Mr Wilson asked what would happen to current premises if a local authority such as Glasgow or Edinburgh decided to take a zero-tolerance approach and introduce a blanket ban on venues.

The Justice Secretary said authorities would have to demonstrate they had undertaken adequate consultation and engagement to come to a rational decision or risk leaving themselves open to a legal challenge.

He said: “It’s not an unfettered power that they have, they have to be able to set that out and to show it was a rational approach they took to come to that final determination.”

Labour MSP Cara Hilton questioned why the Scottish Government was not moving to ban strip clubs and other venues altogether instead of licensing them.

Mr Matheson responded: “If a local authority believes that the desirable number is zero, then there’s a process for them to go through in order to achieve that.

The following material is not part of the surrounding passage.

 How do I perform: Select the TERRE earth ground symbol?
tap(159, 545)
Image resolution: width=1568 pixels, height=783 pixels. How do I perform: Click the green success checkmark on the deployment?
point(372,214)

“Rather than government determining these matters, we’re allowing local authorities to determine these matters and I think that is the most appropriate way for something of this nature to be taken forward.”

Committee convener Kevin Stewart called on the Justice Secretary to support all aspects of sexual entertainment licensing and advertising being brought under the remit of one body.

Mr Matheson said: “I would be reluctant to go down the route of just having one single committee or board that was responsible for taking forward all of these licencing provisions.

“I’d be inclined to retain the approach that we have at a the present moment, that’s not to say there isn’t always scope for improving how they are operating.”